指示 A:
後に続くレコードから、「How do I perform: Underline」を含む行から「(x=199, y=210)」を含む行まで(両端の行を含む)を抜き出し、一字一句変えずに書き写してください。

抜粋テキスト:
- - -
1995年の暮れ、Microsoftから発売されたWindows 95を買い求める人々。その光景はメディアでも大々的に取り上げられた
写真提供:朝日新聞社

日本で初めての携帯電話「ショルダーホン」が発売されてから、約30年が過ぎました。そして携帯の進化と同時に、私たちのコミュニケーションも大きく変化してきました。携帯電話の歴史は、コミュニケーションの変遷の歴史でもあるんです。

では、一体どんなふうに変化してきたのでしょう?

連載の第6回は、1996〜1993年までさかのぼってみましょう。

「携帯」という言葉は、本来は「身につけたり、手に持ったりすること」という意味。ですが、いつの頃からか「携帯電話」を指すようになりました。

そもそもは多忙なエグゼクティブが、いついかなる時でも連絡を取れるように活用し始めたビジネスツールでした。が、この時期、同じく単なるビジネスツールだったポケベルが女子高生のコミュニケーションツールとして人気を集め、携帯電話も若者たちにとって憧れのアイテムへと変わってきました。そして、契約の方式や料金形態が見直され、現実に手が届くようになってきたのもこの時代。「ケータイ」は「家の電話から家の電話」に縛られていた若者たちの通信スタイルを一気に自由にしたのです。

かつて、ある著名な小説家が主張したことがあります。「略するのであれば"携電"とすべきだ」と。「ケータイ」だと、「電話」の要素がなくなってしまうから。でも実は「ケータイ」で正解だったのかもしれません。携帯電話はこの時、単につながって話せればいいというだけの存在ではなく、さまざまな特徴を持ち始め、特殊なデバイスへと変わり始めていたんですから。

携帯電話がすべて「レンタル」だった時代

携帯端末売り切り制がスタートした当時の、旧IDOの店舗(写真提供:朝日新聞社)

みなさん知ってます? 1993年ごろ、携帯電話って全部レンタルだったんです。保証金や加入料が必要で、携帯電話の基本使用料も1万円以上。通話料金も今よりもグッと高くて、まだまだ携帯は「特別なもの」だったんです。
- - -
指示 B:
携帯電話の歴史を扱った上記の抜粋に登場する企業名をすべて挙げてください。

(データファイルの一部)
- - -
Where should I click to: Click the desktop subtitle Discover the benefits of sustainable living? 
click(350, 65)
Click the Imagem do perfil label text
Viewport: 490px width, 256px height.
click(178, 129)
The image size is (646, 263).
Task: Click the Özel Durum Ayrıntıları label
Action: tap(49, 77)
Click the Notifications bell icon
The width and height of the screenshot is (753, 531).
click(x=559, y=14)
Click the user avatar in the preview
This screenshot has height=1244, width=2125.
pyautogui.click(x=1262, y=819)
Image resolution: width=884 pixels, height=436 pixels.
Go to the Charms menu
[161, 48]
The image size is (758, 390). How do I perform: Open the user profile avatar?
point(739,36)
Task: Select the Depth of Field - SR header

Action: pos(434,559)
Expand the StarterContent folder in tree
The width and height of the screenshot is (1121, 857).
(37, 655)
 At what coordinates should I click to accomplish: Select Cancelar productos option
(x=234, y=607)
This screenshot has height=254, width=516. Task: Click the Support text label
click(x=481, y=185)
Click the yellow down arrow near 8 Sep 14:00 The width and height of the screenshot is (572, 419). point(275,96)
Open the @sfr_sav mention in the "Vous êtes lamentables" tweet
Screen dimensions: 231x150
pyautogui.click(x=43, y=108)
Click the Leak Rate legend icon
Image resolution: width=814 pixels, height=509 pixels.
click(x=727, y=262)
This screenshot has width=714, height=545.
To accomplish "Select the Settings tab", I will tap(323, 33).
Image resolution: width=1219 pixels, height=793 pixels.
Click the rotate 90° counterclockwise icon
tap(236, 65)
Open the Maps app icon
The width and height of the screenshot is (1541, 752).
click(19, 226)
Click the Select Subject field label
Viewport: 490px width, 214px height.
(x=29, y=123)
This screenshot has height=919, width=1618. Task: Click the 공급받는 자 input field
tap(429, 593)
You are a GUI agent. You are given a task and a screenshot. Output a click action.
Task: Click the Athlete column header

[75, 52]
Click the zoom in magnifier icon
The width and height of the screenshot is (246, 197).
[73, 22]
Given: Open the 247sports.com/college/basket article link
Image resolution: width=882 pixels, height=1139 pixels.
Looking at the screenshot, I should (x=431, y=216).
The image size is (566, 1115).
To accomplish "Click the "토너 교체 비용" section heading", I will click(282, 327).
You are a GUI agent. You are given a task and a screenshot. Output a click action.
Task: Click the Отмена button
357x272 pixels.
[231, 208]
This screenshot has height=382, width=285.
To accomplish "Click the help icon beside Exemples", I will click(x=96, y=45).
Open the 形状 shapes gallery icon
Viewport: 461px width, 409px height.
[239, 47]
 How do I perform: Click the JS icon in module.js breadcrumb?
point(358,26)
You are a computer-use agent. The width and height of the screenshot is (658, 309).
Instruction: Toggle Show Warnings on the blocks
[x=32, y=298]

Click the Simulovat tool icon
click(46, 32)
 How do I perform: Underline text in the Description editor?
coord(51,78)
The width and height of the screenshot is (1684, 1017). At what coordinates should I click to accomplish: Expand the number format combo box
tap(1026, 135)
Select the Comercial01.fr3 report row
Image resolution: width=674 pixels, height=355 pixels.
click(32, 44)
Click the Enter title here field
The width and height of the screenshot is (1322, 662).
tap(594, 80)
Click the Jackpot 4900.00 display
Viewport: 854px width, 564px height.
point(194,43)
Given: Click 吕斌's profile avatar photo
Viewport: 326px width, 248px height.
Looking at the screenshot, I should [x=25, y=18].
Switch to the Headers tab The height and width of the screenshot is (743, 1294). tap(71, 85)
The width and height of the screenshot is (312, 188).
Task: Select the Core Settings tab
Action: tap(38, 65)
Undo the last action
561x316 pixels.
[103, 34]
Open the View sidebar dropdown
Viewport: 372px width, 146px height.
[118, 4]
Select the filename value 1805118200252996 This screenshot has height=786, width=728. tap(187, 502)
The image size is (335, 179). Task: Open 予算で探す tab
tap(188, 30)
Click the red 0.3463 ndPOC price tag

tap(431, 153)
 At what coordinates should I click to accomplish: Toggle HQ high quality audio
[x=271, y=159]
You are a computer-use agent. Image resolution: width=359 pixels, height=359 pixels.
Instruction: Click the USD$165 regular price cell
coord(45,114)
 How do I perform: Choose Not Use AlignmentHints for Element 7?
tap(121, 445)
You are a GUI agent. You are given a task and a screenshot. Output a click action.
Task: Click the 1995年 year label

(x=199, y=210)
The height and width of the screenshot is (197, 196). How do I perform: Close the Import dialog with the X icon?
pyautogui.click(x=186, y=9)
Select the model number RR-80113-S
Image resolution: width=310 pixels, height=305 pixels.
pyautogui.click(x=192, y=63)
- - -
完全な出力 A:
 How do I perform: Underline text in the Description editor?
coord(51,78)
The width and height of the screenshot is (1684, 1017). At what coordinates should I click to accomplish: Expand the number format combo box
tap(1026, 135)
Select the Comercial01.fr3 report row
Image resolution: width=674 pixels, height=355 pixels.
click(32, 44)
Click the Enter title here field
The width and height of the screenshot is (1322, 662).
tap(594, 80)
Click the Jackpot 4900.00 display
Viewport: 854px width, 564px height.
point(194,43)
Given: Click 吕斌's profile avatar photo
Viewport: 326px width, 248px height.
Looking at the screenshot, I should [x=25, y=18].
Switch to the Headers tab The height and width of the screenshot is (743, 1294). tap(71, 85)
The width and height of the screenshot is (312, 188).
Task: Select the Core Settings tab
Action: tap(38, 65)
Undo the last action
561x316 pixels.
[103, 34]
Open the View sidebar dropdown
Viewport: 372px width, 146px height.
[118, 4]
Select the filename value 1805118200252996 This screenshot has height=786, width=728. tap(187, 502)
The image size is (335, 179). Task: Open 予算で探す tab
tap(188, 30)
Click the red 0.3463 ndPOC price tag

tap(431, 153)
 At what coordinates should I click to accomplish: Toggle HQ high quality audio
[x=271, y=159]
You are a computer-use agent. Image resolution: width=359 pixels, height=359 pixels.
Instruction: Click the USD$165 regular price cell
coord(45,114)
 How do I perform: Choose Not Use AlignmentHints for Element 7?
tap(121, 445)
You are a GUI agent. You are given a task and a screenshot. Output a click action.
Task: Click the 1995年 year label

(x=199, y=210)

完全な出力 B:
Microsoft
朝日新聞社
IDO(旧IDO)